== Problem description ==
Convert the records into a two-column CSV with the headers request and answer, one row per record, starting at the line that has "Click 'Time (UTC)'" and continuing to the end of the records. Put each field in quotes, replace line breaks with spaces, and leave the pictures out.

== Data rows ==

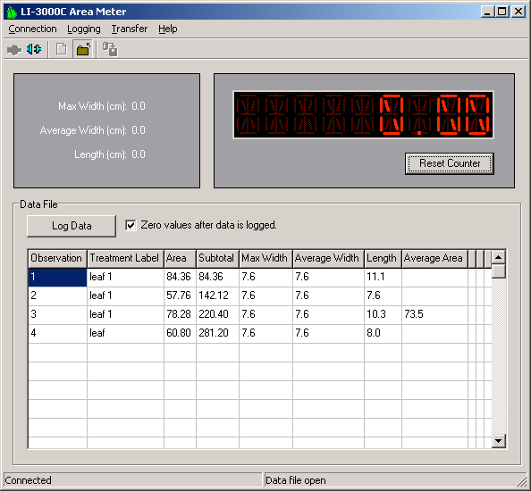Viewport: 531px width, 491px height.
Task: Click the gray connect plug icon
Action: tap(14, 50)
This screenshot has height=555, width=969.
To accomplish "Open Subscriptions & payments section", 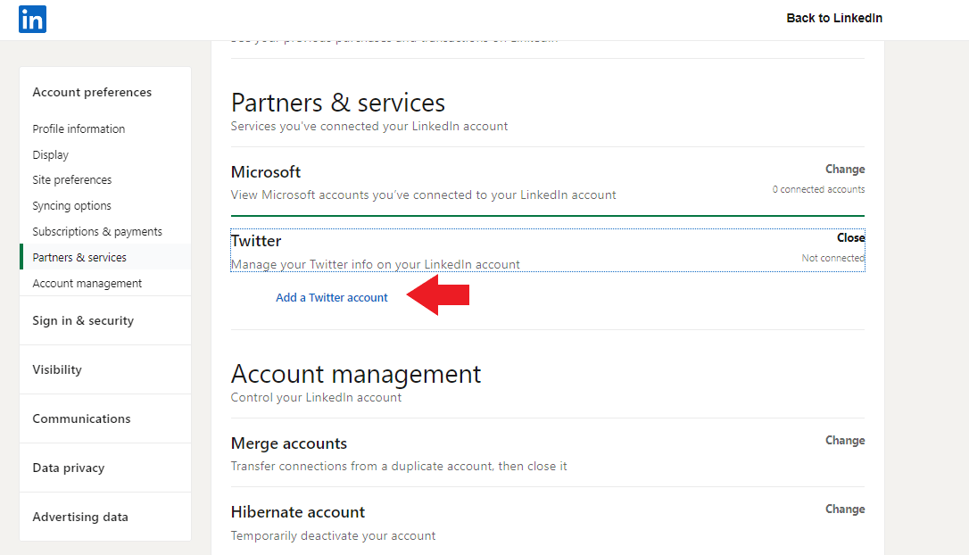I will coord(97,231).
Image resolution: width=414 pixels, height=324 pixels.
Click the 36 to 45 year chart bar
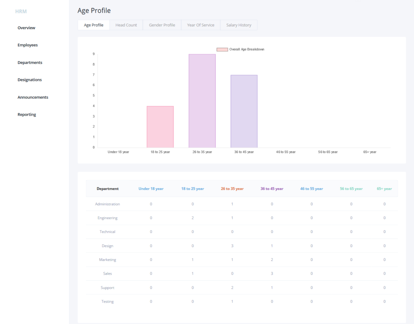(x=244, y=111)
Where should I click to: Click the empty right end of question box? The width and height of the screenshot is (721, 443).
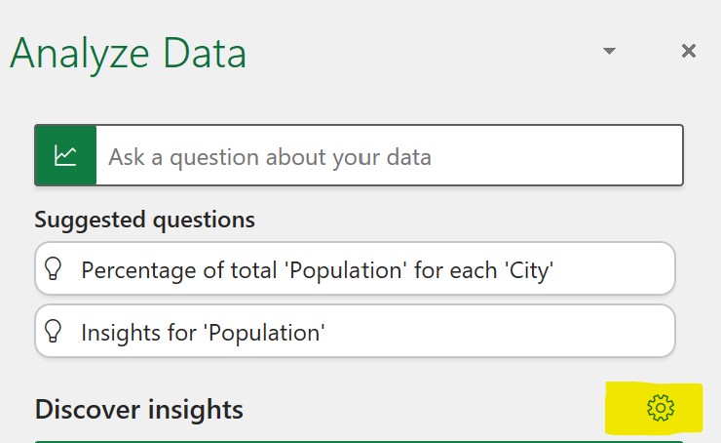604,156
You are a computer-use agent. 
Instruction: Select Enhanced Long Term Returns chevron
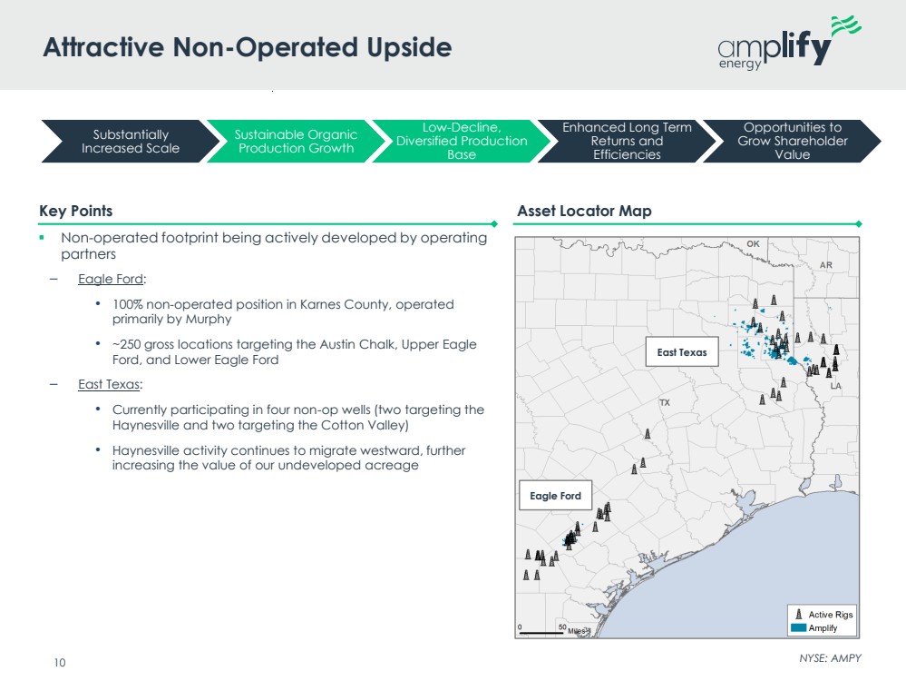pyautogui.click(x=627, y=142)
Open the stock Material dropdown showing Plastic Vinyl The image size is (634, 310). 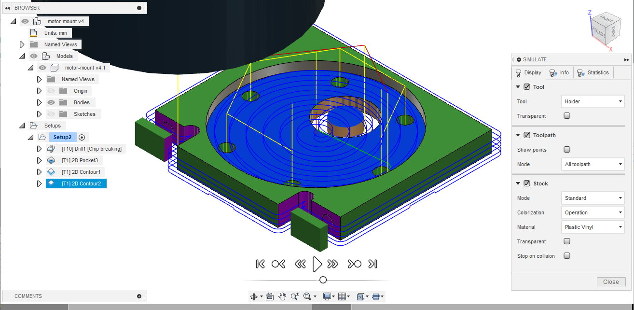tap(593, 227)
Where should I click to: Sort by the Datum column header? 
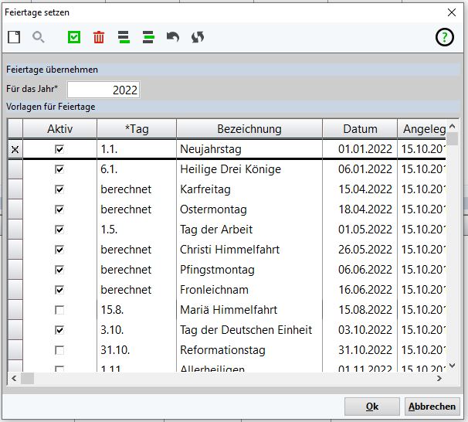pos(360,129)
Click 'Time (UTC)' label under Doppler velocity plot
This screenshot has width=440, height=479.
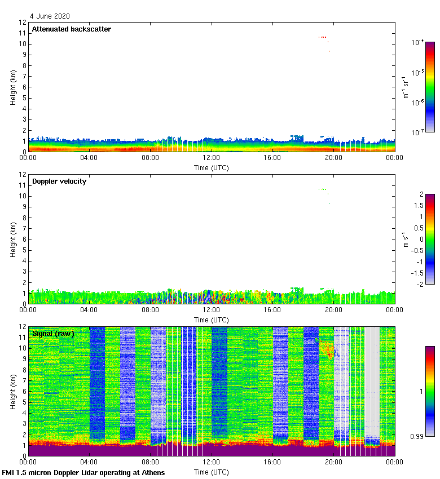point(212,320)
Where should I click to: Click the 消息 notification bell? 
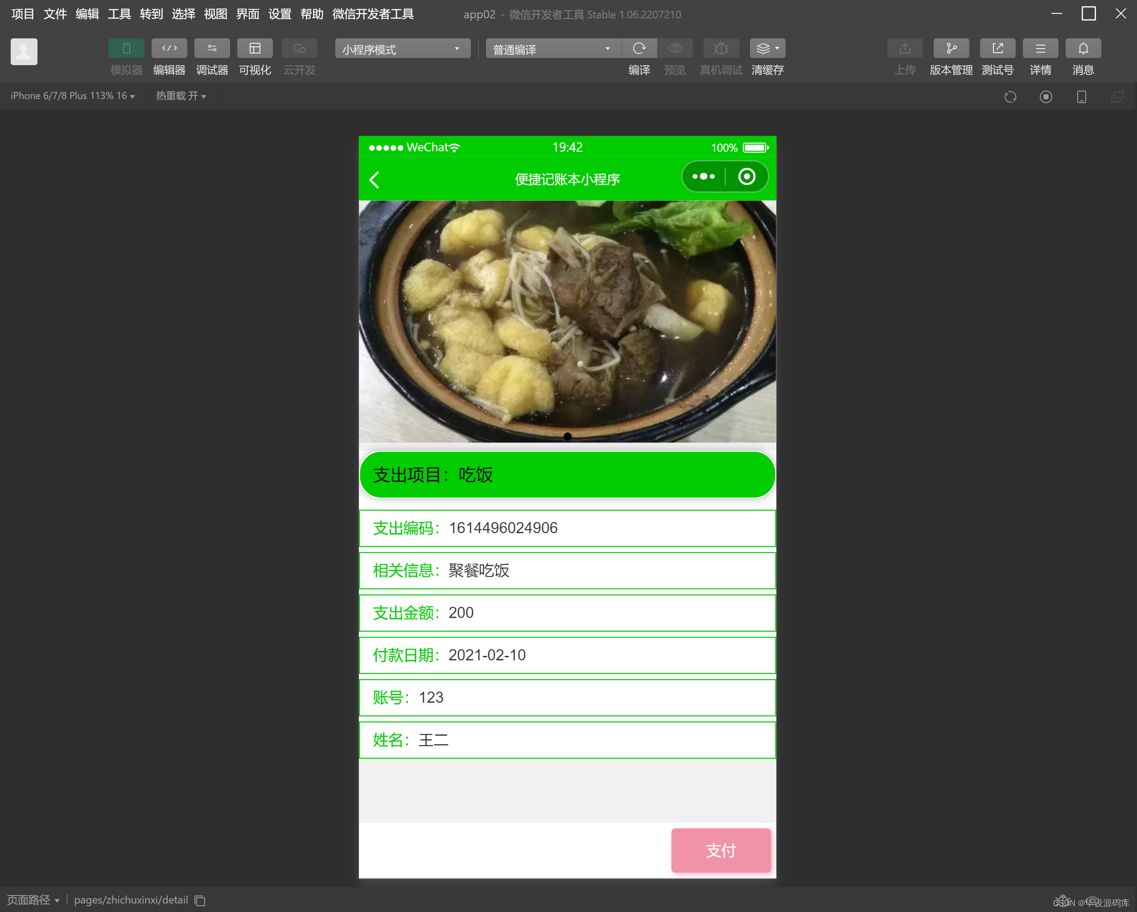tap(1083, 48)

== Completed task ==
request,answer
"Click 'Time (UTC)' label under Doppler velocity plot This screenshot has width=440, height=479.","point(212,320)"
"Where should I click to: Click the 消息 notification bell?","tap(1083, 48)"